It’s no secret that there are all kinds of benefits to meditation.
—It relieves stress and calms anxiety.
—It helps to enhance psychic ability.
—It helps to lower blood pressure.
—It boosts your immune system.
—It helps to balance out your emotions.
—It helps you to move past the limitations of your conscious mind so that you can work with your innermost thoughts and fears.
While it’s easy to see all of the ways that meditation can make your life easier, that doesn’t make it easier to reap those benefits. Have you ever tried to meditate and fell asleep? Maybe you tried to meditate but you became bored or frustrated just sitting there. Or perhaps you couldn’t find the time to just stop everything and say “Om.”

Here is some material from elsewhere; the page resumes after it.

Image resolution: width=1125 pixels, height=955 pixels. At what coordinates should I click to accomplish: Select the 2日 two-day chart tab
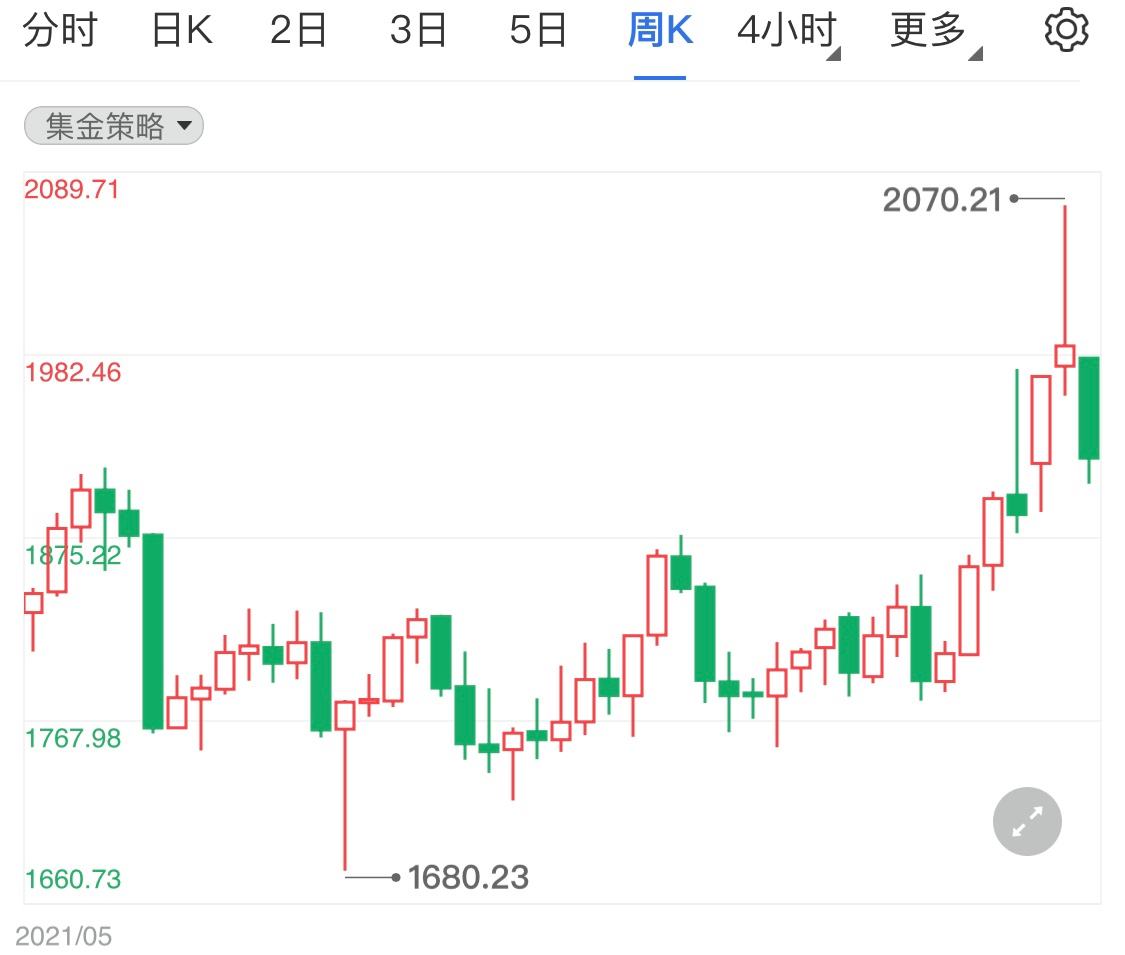[x=300, y=29]
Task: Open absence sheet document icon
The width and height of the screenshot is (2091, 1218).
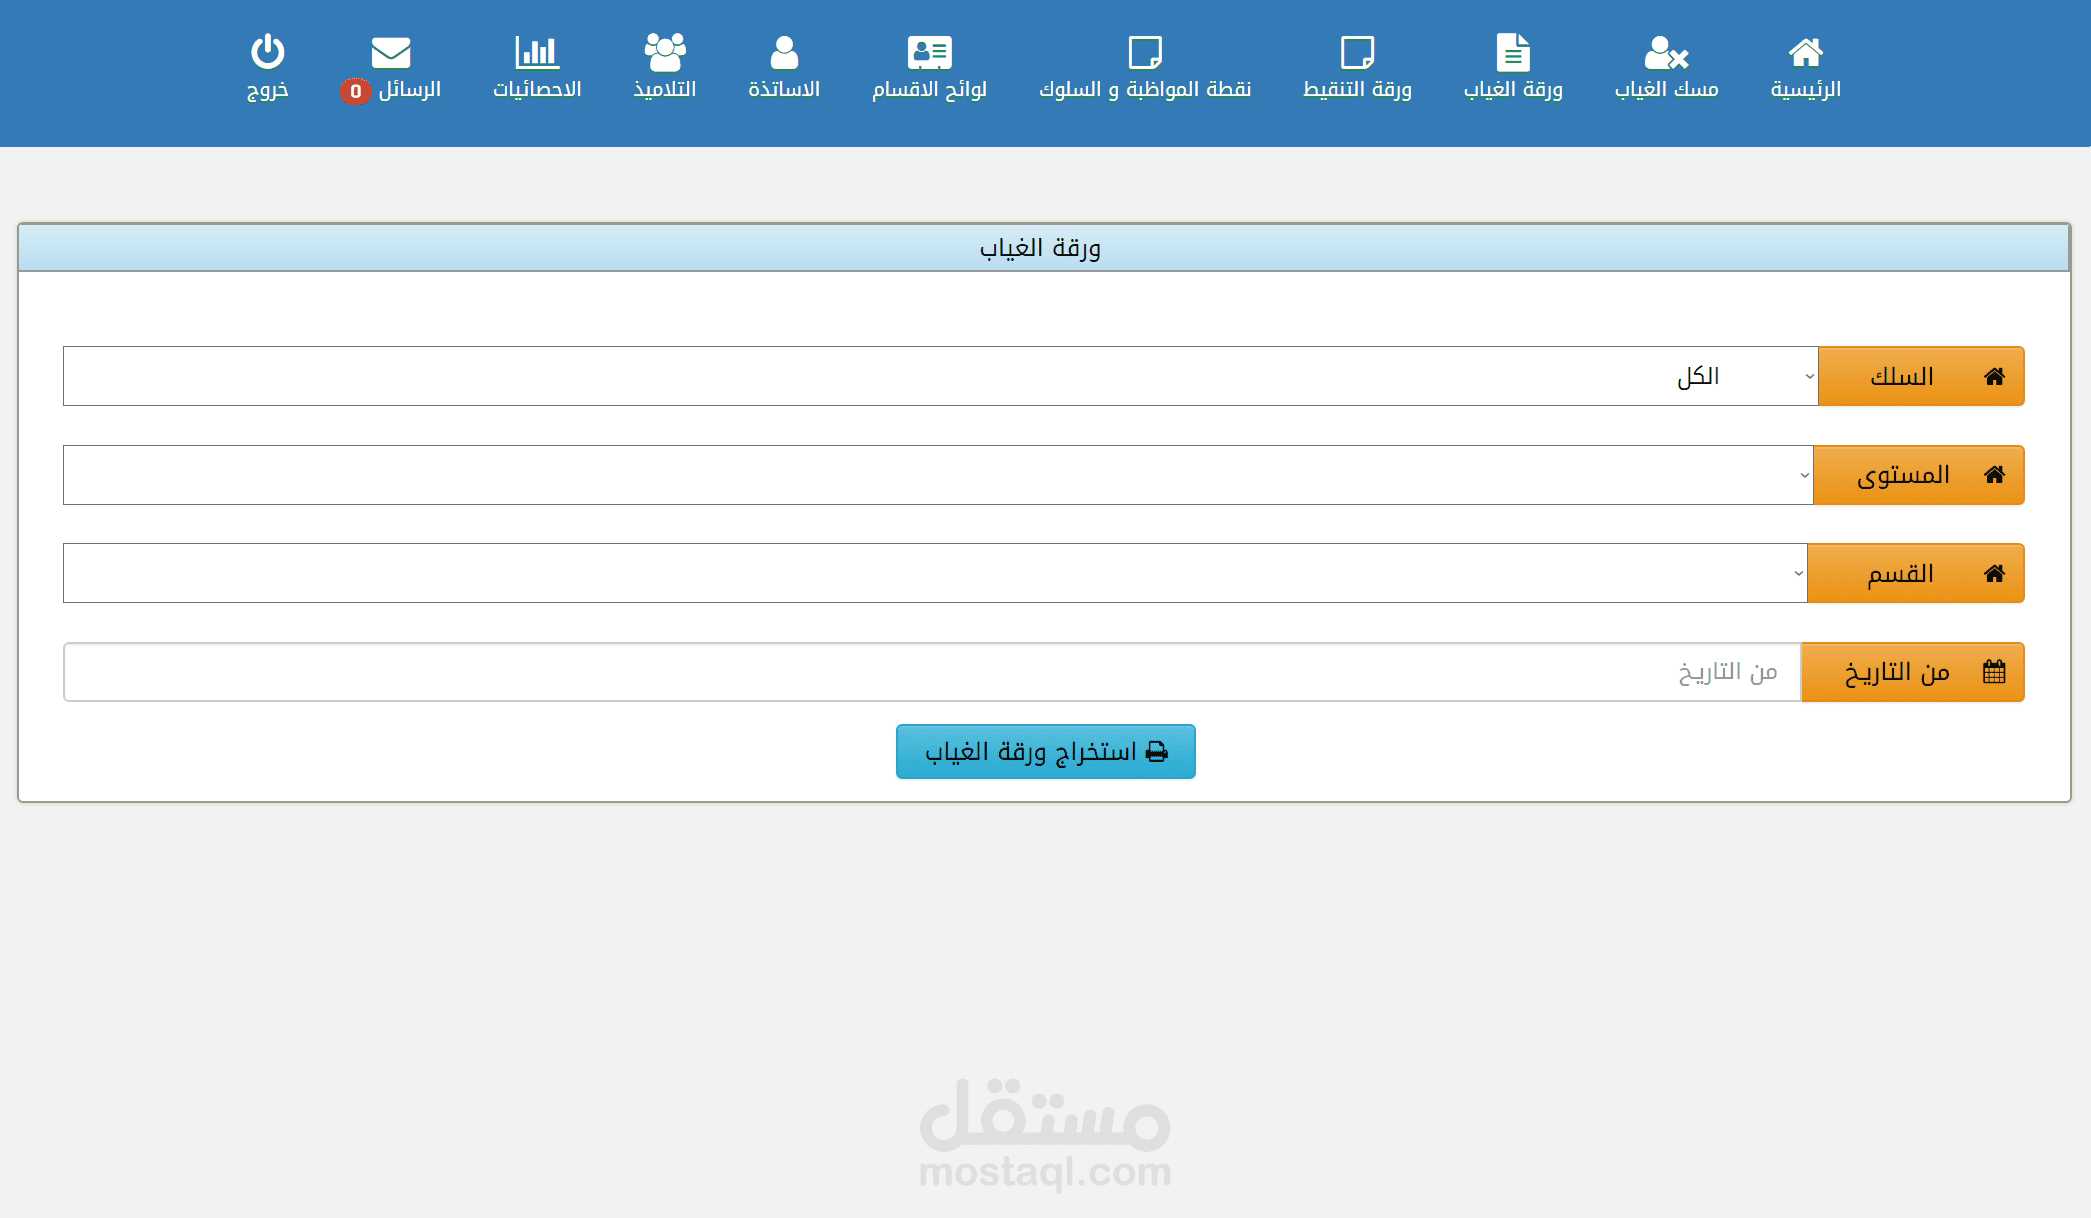Action: [x=1513, y=52]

Meditation doesn’t have to be hard
The good news is meditation doesn’t have to be as hard as you may be making it. In fact, there are many ways to meditate, and some don’t even require you to stay still. Here are some ways to improve your chances of getting a meditation routine started that will stick.
1. Start very small. There’s no reason to start off trying to meditate for an hour or even 30 minutes. Try meditating for as little as five minutes. If that’s too difficult, try one or two minutes at a time. Once you realize that you can be still for a short period, you can slowly introduce a couple of more minutes into the mix.
2. Silence isn’t always better. While you may think you must quiet your mind and be still in order to meditate, that’s not the case. Guided meditations, in which someone prompts you to visualize certain things, can also effectively help you to quiet the conscious chatter in your mind. For example, you might be prompted to imagine yourself walking through a forest and encountering an angel or a bright light.
3. Add in some movement. The idea that you have to sit cross-legged in order to meditate is a myth. In fact, walking meditations, particularly those that take place in a labyrinth or in nature, can not only be relaxing, but they can provide the benefits of both meditation and exercise. For those who have a difficult time keeping still, walking meditations can be particularly enjoyable.
4. Try meditation music. One of the best ways to relax the mind and get past your barriers and inhibitions is to use the power of song. Meditation music can shift your mood instantly, making it easier for you to quiet your mind and still your conscious thoughts.
5. Alleviate the pressure. Sometimes meditation can be harder to do if you’re pressuring yourself to do it. Use reverse psychology and tell yourself that it’s ok if you fall asleep while meditating, and it’s ok if you can only do it for 30 seconds before you feel the strongest urge to get up. Once you allow yourself to evolve at your natural pace, you may find that you can get into a meditative place much easier than you thought.